In recent years, however, these requirements have come into conflict with what we defend as appropriate for a History journal and have undermined our sustainability. In some cases, we adapted; in others, we partially yielded to the demands or resisted them, until we reached a point of no return: our commitment to offering a journal that is freely accessible, open, and free of charge to both authors and readers is non-negotiable; the care we invest in a human-centered editorial process is significant; the autonomy of our editorial board is inherent to the quality of our publications; and, finally, public funding, already so scarce, must be directed toward the best interests of the academic field – namely, the primacy of the quality of national scholarship.
Funded by a CAPES grade-7 graduate program, Topoi currently has access to only about one third of the budget it requires. This figure is by no means negligible, especially when considering the limited number of grade-7 programs in Brazil and the disparity in relation to the funding available to other programs. One can scarcely imagine the effort required for other programs to sustain high-level journals and provide professional preparation of manuscripts. This is certainly achieved at the cost of exhausting editorial teams, which, as we know, are composed of faculty members who must combine the work of running their journals with their teaching, research, and extension responsibilities.
But this amount is not sufficient. We closed 2025 with what is considered a low number of published articles (22) and with a volume of translations far below what SciELO currently advocates as ideal. Such requirements reflect the imposition of metrics and policies that are often borrowed from other fields and lose sight of the specificities of publications in the Humanities. In these disciplines, reflection is a process that takes time to shape an adequate theoretical and methodological framework, dedication to analyze sources, and skill to narrate results. The transparency of the investigative process in an academic article, with rigor in citations and data referencing, is a constitutive part of our historiographical practice and has been claimed, at the very least, since the late seventeenth century. It is also an imperative of open science. Our publications, however, unlike what occurs in fields such as the earth sciences – which generally guide editorial metric criteria – often gain traction years after their original publication and are not supported by corporate funding. Equating the importance of a publication with immediate clicks or its capacity to go viral, which the new SciELO requirements seem to encourage, disregards these characteristics.
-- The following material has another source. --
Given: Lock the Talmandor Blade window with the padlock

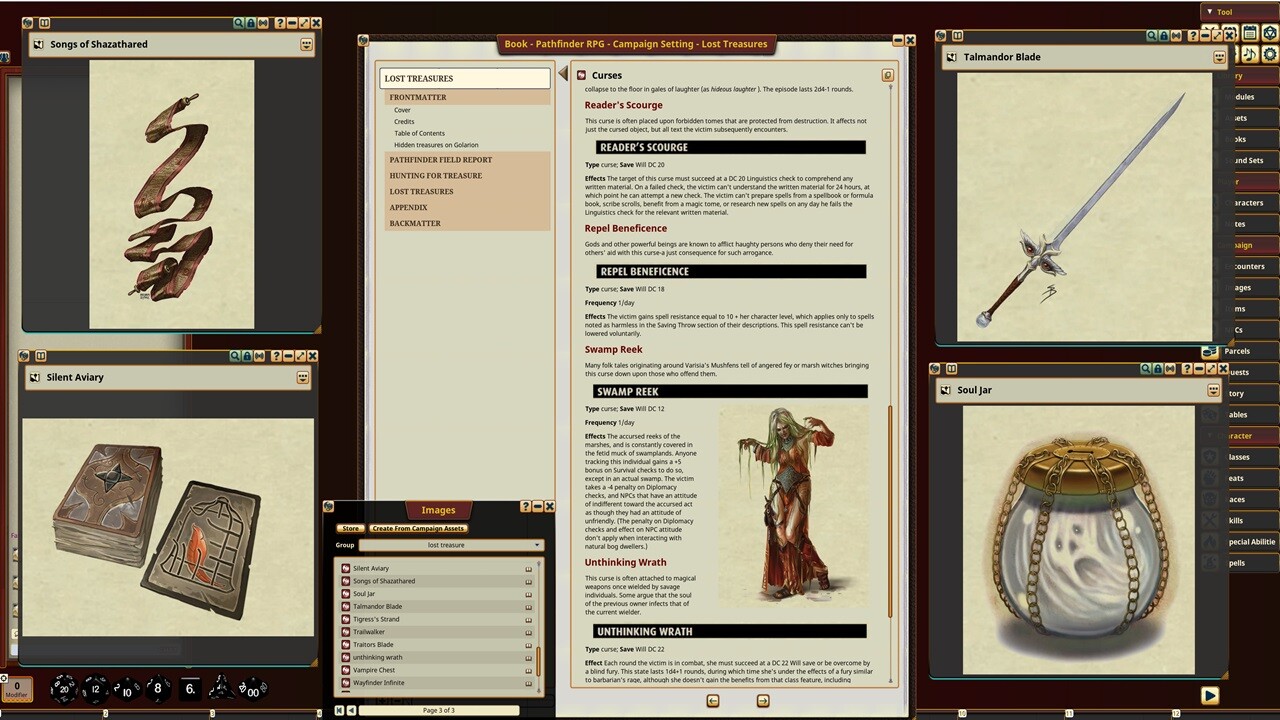Looking at the screenshot, I should [x=1164, y=34].
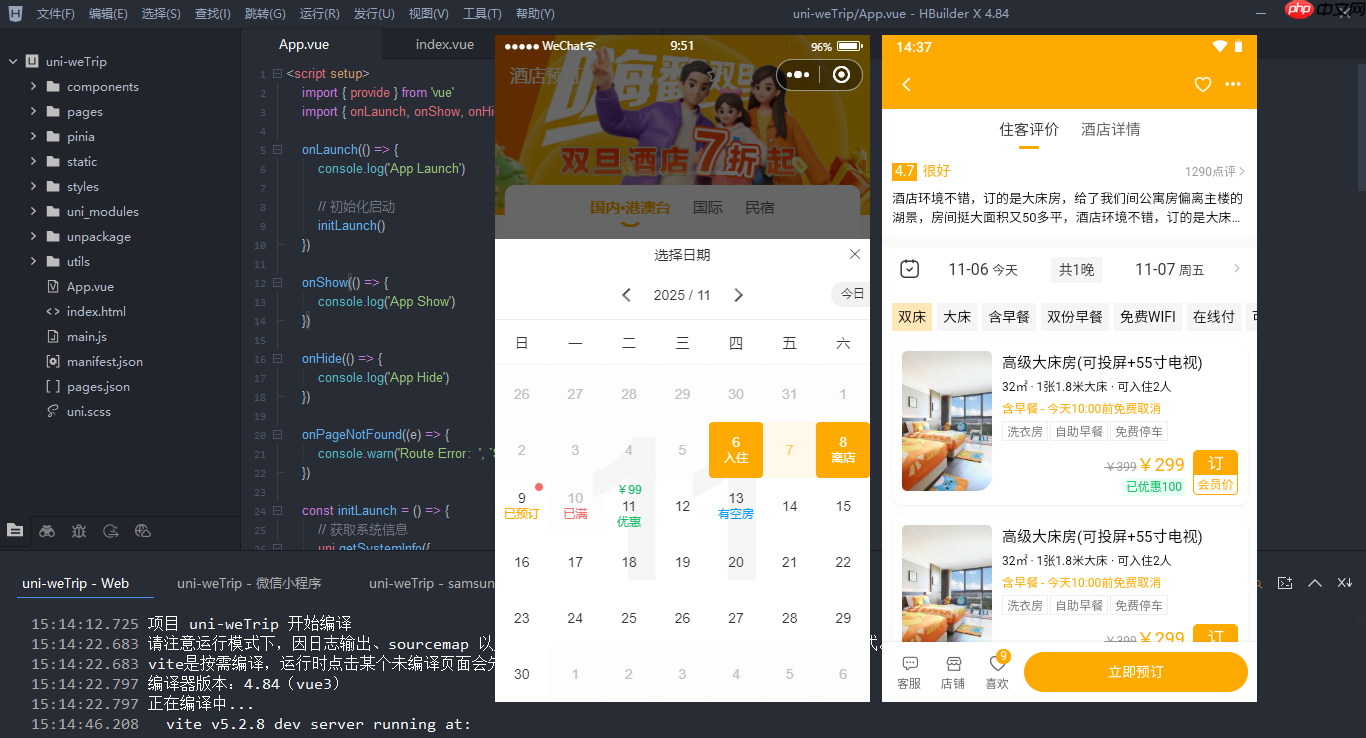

The benefits of platformization do not, therefore, outweigh the constraints now imposed – constraints that threaten what Topoi is. The imposition of a logic that essentially abolishes the independence of the editorial board, reducing editors to the task of seeking reviewers to approve articles already disseminated as preprints and required to meet a minimum quota, does not promote the quality of publications. Increasing the required number of published articles likewise does not contribute to the pursuit of excellence in journals or reflect the realities of their funding; on the contrary, it undermines both. Similarly, prohibiting translations into Portuguese of articles fundamental to the field and undervaluing book reviews fails to recognize the difficulties of access to international publications. Finally, accepting SciELO as an intermediary in securing funding from CAPES endorses its decision-making power over journal policies, while also laying bare the distinction and symbolic capital between researchers who publish within the database and those who publish beyond it. In this regard, the regularization of the Editorial Program call by CNPq is essential.
Scientific dissemination in Brazil is admired throughout the world precisely because of its open and free character, despite all the problems of public funding that we face. To add a commercial and productivist logic to this scenario, or to contribute to the monopolization of scientific dissemination, seems to represent a step backward. Escaping commercialization may ultimately amount to no more than resistance to an inexorable process. Yet we maintain that another path is possible, and we will remain committed to it, seeking new indexers and, above all, preserving the quality of our publications and our commitment to our authors and readership. Science can only truly be open if it is not restricted to those who can afford to disseminate their results and if there are journals capable of carrying that voice forward.